Agnieszka Pasieka: Living right. Far-Right Youth Activists in Contemporary Europe
Abteilung Kulturwissenschaften
Agnieszka Pasieka is
a sociocultural anthropologist. Her research focuses on issues of inequality, discrimination, and social hierarchies. She
has conducted extensive fieldwork on religious and ethnic minorities in Poland and a historically oriented study of migration,
class, and ethnicity in the Connecticut River Valley. Between 2015 and 2018, Agnieszka Pasieka was a Marie Skłodowska-Curie
Research Fellow at the Institute of East European History. Currently, she is assistant professor at the Faculty of Arts and
Sciences (Department of Anthropology, Université de Montréal). In 2024, she published her book Living Right. Far-Right
Youth Activities in Contemporary Europe (Princeton University Press).
Radical nationalism
is on the rise in Europe and throughout the world.
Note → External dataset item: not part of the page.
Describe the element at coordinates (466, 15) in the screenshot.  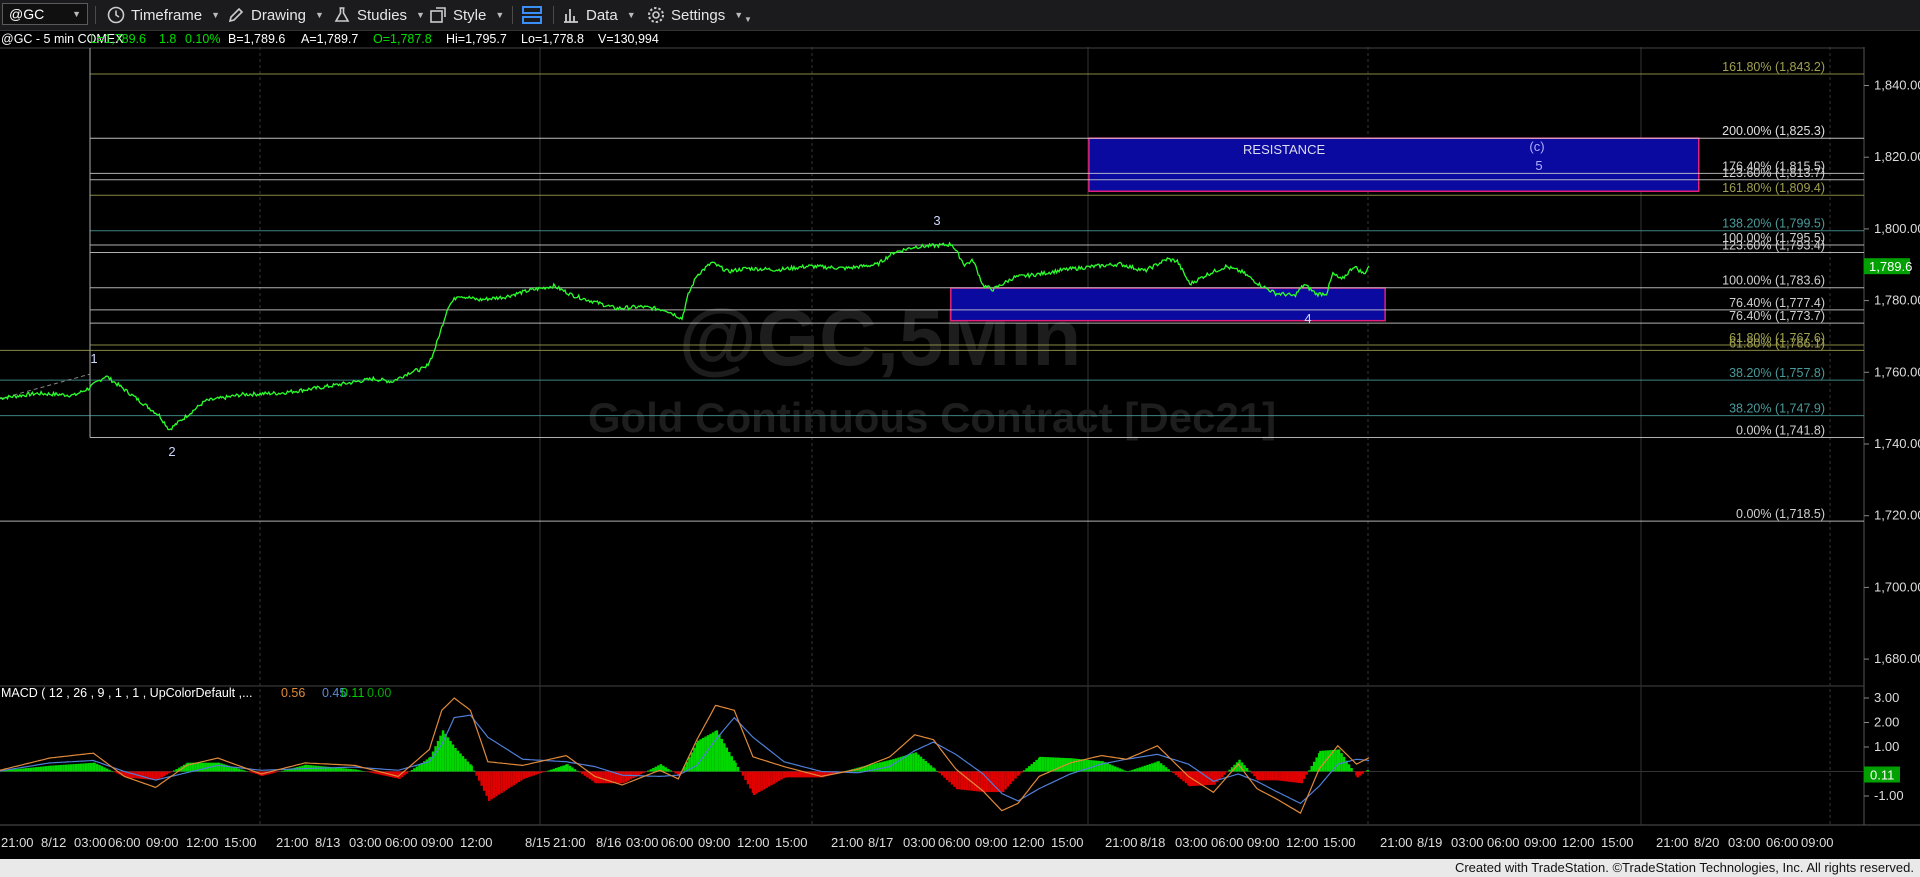
I see `style-menu: Style ▼` at that location.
Living Right provides an in-depth account of the ideas and practices
that are driving the varied forms of far-right activism by young people from all walks of life, revealing how these social
movements offer the promise of comradery, purpose, and a moral calling to self-sacrifice, and demonstrating how far-right
ideas are understood and lived in ways that speak to a variety of experiences.
In this eye-opening book,
Agnieszka Pasieka draws on her own sometimes harrowing fieldwork among Italian, Polish, and Hungarian militant youths, painting
unforgettable portraits of students, laborers, entrepreneurs, musicians, and activists from well-off middleclass backgrounds
who have all found a nurturing home in the far right. Providing an in-depth account of radical nationalist communities and
networks that are taking root across Europe, she shows how the simultaneous orientation of these groups toward the local and
the transnational is a key to their success. With a focus on far-right morality that challenges commonly held ideas about
the right, Pasieka describes how far-right movements afford opportunities to the young to be active members of tightly bonded
comradeships while sharing in a broader project with global ramifications.